6 Myths About Working From Home 

There’s no shortage of recent articles on how big companies like Yahoo, IBM, and Bank of America are calling their remote workers back into the office after years of working from home. However, remote work is actually on the rise and has increased 115% in the last decade according to a 2017 report by FlexJobs. Remote work is working well for many reasons: it allows employees to live in less urban areas where housing is more affordable, it means that an hour-long commute often becomes an hour of productive work time, and employees are more engaged as a result of greater work-life balance.

Despite all these benefits, certain stereotypes and myths still exist about the work-from-home employee and leave office-based employees thinking things like: Don’t they spend all day in their pajamas?; They’re obviously less dedicated than us office-based colleagues; How much do they really get done from home anyway? Let’s try to dispel some of these myths and gain a better understanding of remote workers:

Myth #1: They’re Distracted and Less Productive

It’s easy to assume that the employee who works from home spends half his day cooking and doing laundry, but a study by the Harvard Business Review shows that companies that introduced remote work, saw worker productivity jump 13.5%. An employee working from home actually has less distractions: no water cooler chit chat and no breaks for birthday celebrations and cake. Breaks like this are distracting for office workers and eat up work time during the actual event, plus the additional time needed to refocus and get back on task.

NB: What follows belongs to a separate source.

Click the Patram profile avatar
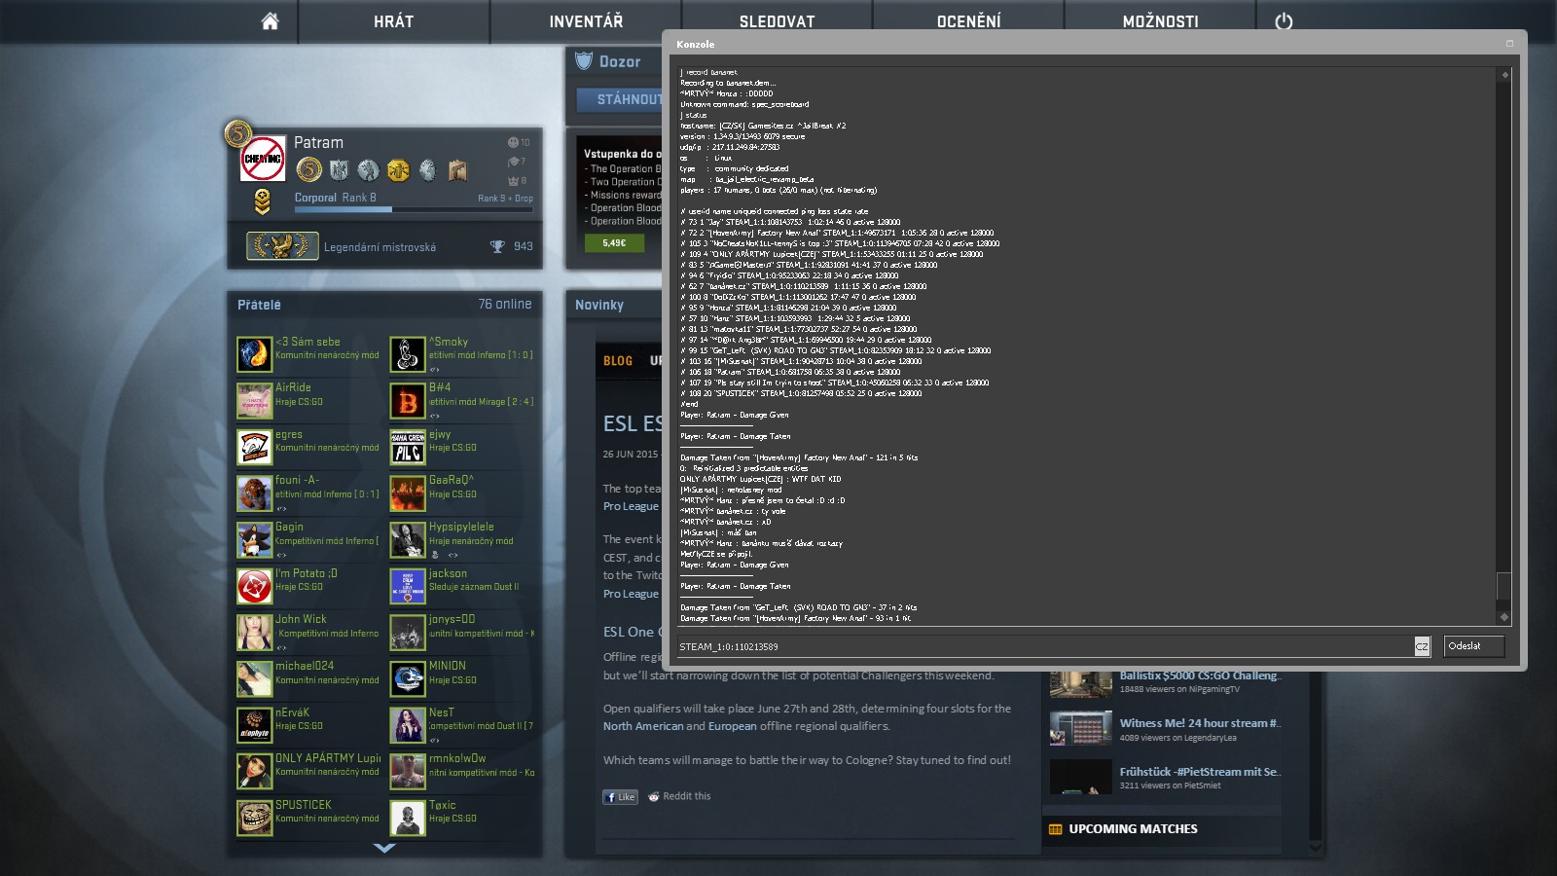 click(x=263, y=159)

Myth #2: They’re Unreachable

Just because you can’t see them, it doesn’t mean they’re off at a movie or taking a spa day. If your business is tied to normal operating hours, then it will be obvious if they’re not available. That, plus the wide range of technology tools to keep people connected, e.g. Skype, Slack, etc., provides visibility into the availability of remote workers.

Myth #3: They’re a Security Risk

A lot of people are concerned that transferring data and files to computers on unsecured servers creates security risks. There are many solutions to keep data secure and a knowledgeable IS team can set up processes like

 two factor authentication and virtual private networks (VPN) to ensure that data is kept secure.  

Myth #4: They’re Costly

Some people assume that remote workers drive up costs associate with IS support and equipment, but in the long term, they’re actually much cheaper than their in-office counterparts. A remote worker does not take up office space and reduces maintenance costs associated with furniture, coffee, food, and copy machines.

Myth #5: They Work 24/7

Remote workers do tend to be more available than their office counterparts because they spend less time commuting and they have less distractions. That doesn’t mean that they never clock out though. Remote workers keep similar schedules to their office colleagues and still maintain a work-life balance.

Myth #6: They’re Bad for Company Culture

While there’s no denying that remote workers miss out on the water cooler conversations, there are many ways to create a workplace inclusive of in-office and remote workers. Getting together in-person for important meetings or annual events, and encouraging everyone to use communication tools like Slack can make a huge difference in keeping the team connected.


Remote work can have a lot of advantages for the organization and the employees, but it’s not for everyone. Some workers may be very capable of working from home and enjoy it, while others crave the office environment and are more productive if they’re in the office each day. Consider the individuals, their roles, and the circumstances when evaluating remote work arrangements.